C’est souligner au passage, à défaut de vaccins immédiatement disponibles, le besoin d’antiviraux capables de combattre efficacement le VRS et c’est là qu’intervient le nirsevimab, anticorps monoclonal recombinant humain conçu pour se lier à la protéine de fusion située à la surface du virus et inhiber ainsi son passage transmembranaire. L’agence européenne du médicament lui a d’ailleurs accordé son feu vert le 16 septembre 2022 et sa mise sur le marché est prévue en 2023-2024, tout au moins dans certains pays. Cette décision a été prise au vu des résultats de deux essais randomisés de phase 3, intitulés respectivement MELODY et MEDLEY, auxquels on peut ajouter ceux d’un autre essai de phase 2b. Ils ont inclus des nourrissons nés à terme ou des prématures (entre la 29e semaine de gestation et le terme).

Efficacité pour des nourrissons à haut risque

Dans l’essai MEDLEY les nourrissons étaient à haut risque d’infections des voies respiratoires inférieures (IRVI) sévères parce que grands prématurés et/ou atteints d’affection respiratoire chronique, de cardiopathie congénitale. Le nirsevimab ou le placebo a été administré par voie intramusculaire en dose unique ajustée au poids à titre préventif avant la période hivernale suivi de l’administration une fois par mois pendant 4 mois d’un placebo ou de palivizumab en IM. Le critère de jugement principal était défini par l’incidence des infections dues au VRS dans les 150 jours suivant la dose unique de nirsevimab. Le critère secondaire, pour sa part, était le nombre d’hospitalisations pour IVRI. Un dernier critère de nature exploratoire a correspondu aux IVRI sévères dues au VRS, nécessitant notamment une oxygénothérapie. Les concentrations sériques de nirsevimab dans l’essai MEDLEY ont été par ailleurs dosées et comparées à celles obtenues dans les deux autres études.

Au total, 2 350 nourrissons (1 564 dans le groupe nirsevimab et 786 dans le groupe placebo) dans les essais de phase 2b et MELODY ont été inclus dans l'analyse groupée. Le nirsevimab s'est avéré supérieur au placebo en ce qui concerne le critère de jugement principal, soit des incidences de respectivement 1 % et 6 %, la réduction du risque relatif (RRR) étant estimée à 79,5 % [intervalle de confiance à 95 % IC 95 % 65,9-87,7]. Il en a été de même pour : (1) le critère secondaire, en l’occurrence le nombre d’hospitalisations pour une IVRI due au VRS, les chiffres correspondants étant respectivement de 1 % et 3 %, soit une RRR de 77,3 % [50,3-89,7] ; (2) le critère exploratoire concernant les cas très graves de ces infections, soit < 1 % versus 2 % (RRR 86,0 % [62,5-94,8]).
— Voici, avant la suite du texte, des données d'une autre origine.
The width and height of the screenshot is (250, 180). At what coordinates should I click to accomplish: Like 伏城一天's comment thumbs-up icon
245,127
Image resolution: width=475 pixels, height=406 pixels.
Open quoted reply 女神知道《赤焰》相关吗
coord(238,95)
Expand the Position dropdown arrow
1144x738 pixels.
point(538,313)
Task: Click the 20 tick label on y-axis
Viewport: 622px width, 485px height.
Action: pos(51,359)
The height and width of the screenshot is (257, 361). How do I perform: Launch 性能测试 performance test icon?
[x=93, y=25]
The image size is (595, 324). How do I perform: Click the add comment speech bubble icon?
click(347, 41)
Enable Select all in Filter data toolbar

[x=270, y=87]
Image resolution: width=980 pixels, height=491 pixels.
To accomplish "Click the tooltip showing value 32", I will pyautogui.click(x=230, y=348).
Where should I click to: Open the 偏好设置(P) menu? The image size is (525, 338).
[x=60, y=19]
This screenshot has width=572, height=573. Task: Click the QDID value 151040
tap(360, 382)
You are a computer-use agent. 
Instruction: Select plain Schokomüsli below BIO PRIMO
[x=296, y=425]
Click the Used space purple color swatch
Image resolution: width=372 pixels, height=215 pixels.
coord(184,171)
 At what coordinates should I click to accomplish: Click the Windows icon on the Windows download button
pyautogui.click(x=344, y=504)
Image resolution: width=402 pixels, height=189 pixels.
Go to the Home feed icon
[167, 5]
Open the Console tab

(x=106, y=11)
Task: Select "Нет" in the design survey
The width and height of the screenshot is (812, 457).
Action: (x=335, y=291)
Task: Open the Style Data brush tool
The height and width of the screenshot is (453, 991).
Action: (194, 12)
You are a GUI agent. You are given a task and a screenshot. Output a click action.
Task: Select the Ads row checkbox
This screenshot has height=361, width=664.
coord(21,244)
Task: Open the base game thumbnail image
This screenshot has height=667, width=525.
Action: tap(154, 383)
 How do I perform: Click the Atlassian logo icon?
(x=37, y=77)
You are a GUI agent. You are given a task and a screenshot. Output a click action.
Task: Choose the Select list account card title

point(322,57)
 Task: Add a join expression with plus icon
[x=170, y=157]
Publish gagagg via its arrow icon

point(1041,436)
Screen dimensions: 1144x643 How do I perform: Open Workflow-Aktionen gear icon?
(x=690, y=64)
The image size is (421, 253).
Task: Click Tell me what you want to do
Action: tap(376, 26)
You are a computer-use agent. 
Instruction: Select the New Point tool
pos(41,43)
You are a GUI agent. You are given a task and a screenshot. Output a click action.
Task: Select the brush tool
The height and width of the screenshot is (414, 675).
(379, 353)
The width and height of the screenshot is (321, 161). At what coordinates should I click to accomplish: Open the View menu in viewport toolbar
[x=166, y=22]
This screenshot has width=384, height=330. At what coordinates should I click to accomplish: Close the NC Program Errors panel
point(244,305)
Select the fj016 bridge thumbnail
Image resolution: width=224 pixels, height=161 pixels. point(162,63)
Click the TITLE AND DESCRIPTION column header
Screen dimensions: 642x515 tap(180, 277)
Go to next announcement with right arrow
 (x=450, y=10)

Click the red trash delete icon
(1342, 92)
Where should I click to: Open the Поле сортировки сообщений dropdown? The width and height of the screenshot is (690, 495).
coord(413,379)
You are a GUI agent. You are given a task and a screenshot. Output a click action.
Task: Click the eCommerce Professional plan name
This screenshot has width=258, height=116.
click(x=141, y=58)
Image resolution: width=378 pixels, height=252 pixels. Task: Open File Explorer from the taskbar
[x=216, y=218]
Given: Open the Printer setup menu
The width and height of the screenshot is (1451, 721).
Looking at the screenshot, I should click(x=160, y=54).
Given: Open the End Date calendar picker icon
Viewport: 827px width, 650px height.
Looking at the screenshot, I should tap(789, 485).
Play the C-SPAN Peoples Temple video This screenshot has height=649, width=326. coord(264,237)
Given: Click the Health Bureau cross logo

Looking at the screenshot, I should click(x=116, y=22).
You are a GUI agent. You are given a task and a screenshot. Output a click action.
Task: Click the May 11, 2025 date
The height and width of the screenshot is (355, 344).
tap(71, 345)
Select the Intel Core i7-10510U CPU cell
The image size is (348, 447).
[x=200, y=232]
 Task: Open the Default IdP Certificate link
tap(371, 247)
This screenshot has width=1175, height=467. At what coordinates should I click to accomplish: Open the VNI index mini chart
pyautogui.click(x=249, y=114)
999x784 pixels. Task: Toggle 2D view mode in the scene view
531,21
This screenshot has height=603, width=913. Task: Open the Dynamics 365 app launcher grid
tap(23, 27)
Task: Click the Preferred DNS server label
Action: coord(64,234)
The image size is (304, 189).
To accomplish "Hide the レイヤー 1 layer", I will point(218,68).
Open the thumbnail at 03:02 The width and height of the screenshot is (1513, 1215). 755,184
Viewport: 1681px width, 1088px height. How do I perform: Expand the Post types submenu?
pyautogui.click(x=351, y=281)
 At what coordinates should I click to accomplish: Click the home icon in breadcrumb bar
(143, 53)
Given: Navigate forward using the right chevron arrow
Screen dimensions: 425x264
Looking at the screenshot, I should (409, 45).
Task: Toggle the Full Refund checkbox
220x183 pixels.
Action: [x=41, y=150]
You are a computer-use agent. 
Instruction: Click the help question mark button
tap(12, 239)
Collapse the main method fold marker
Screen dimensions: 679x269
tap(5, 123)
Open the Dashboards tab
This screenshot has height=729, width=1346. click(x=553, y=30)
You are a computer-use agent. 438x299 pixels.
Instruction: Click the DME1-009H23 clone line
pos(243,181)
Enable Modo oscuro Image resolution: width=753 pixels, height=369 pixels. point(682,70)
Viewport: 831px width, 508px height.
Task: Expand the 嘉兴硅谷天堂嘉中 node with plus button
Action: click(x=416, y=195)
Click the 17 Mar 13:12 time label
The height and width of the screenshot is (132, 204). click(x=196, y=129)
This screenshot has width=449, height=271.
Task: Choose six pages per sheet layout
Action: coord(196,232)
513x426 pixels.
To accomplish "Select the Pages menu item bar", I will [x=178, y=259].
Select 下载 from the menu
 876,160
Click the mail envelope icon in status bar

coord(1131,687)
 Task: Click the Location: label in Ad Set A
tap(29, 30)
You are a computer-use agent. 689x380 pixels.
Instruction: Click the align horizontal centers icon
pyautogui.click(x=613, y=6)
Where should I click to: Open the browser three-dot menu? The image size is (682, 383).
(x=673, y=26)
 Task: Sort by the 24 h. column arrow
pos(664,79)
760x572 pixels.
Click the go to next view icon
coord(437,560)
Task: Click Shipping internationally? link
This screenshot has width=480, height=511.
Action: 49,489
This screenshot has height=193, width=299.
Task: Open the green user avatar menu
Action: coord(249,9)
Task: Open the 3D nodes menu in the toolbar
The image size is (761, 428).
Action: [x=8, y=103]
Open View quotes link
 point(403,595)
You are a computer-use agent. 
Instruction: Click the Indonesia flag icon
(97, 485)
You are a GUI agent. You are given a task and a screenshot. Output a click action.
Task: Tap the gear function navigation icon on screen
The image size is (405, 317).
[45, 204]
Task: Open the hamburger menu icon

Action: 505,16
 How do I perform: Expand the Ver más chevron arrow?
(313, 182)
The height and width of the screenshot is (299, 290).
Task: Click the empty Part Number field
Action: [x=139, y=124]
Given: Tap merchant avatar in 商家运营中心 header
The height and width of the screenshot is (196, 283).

Chez les nourrissons atteints d'une maladie respiratoire chronique, ou d'une cardiopathie congénitale, mais aussi les grands prématurés, les taux sériques de nirsevimab atteints dans l’étude MEDLEY se sont avérés similaires à ceux obtenus dans les deux autres essais. Ces concentrations ont été jugées nécessaires et suffisantes pour prévenir l’infection dans 94 % des cas.

En attendant les vaccins

Une dose unique de nirsevimab administrée avant la période hivernale semble protéger les nourrissons et les prématurés des bronchiolites liées au VRS, quelle que soit leur gravité. Les résultats pharmacocinétiques de l’étude MEDLEY suggèrent que cette efficacité préventive concerne également les sujets les plus vulnérables, qu’il s’agisse des nourrissons atteints d’une maladie respiratoire chronique ou d’une cardiopathie congénitale, mais aussi des grands prématurés. Dans leur ensemble, ces données suggèrent que le nirsevimab pourrait transformer le pronostic et l’épidémiologie des infections respiratoires dues au VRS qui, chaque année, constituent un véritable fléau pour le système de soins. En attendant les vaccins qui sont, pour certains, sur le point d’être commercialisés à court ou moyen terme, dans certains pays. Nul doute que le nirsevimab et ces derniers vont entrer en concurrence…


Dr Philippe Tellier

Référence
Simões EAF et coll. : Efficacy of nirsevimab against respiratory syncytial virus lower respiratory tract infections in preterm and term infants, and pharmacokinetic extrapolation to infants with congenital heart disease and chronic lung disease: a pooled analysis of randomised controlled trials. Lancet Child Adolesc Health. 2023 ;S2352-4642(22)00321-2. doi: 10.1016/S2352-4642(22)00321-2.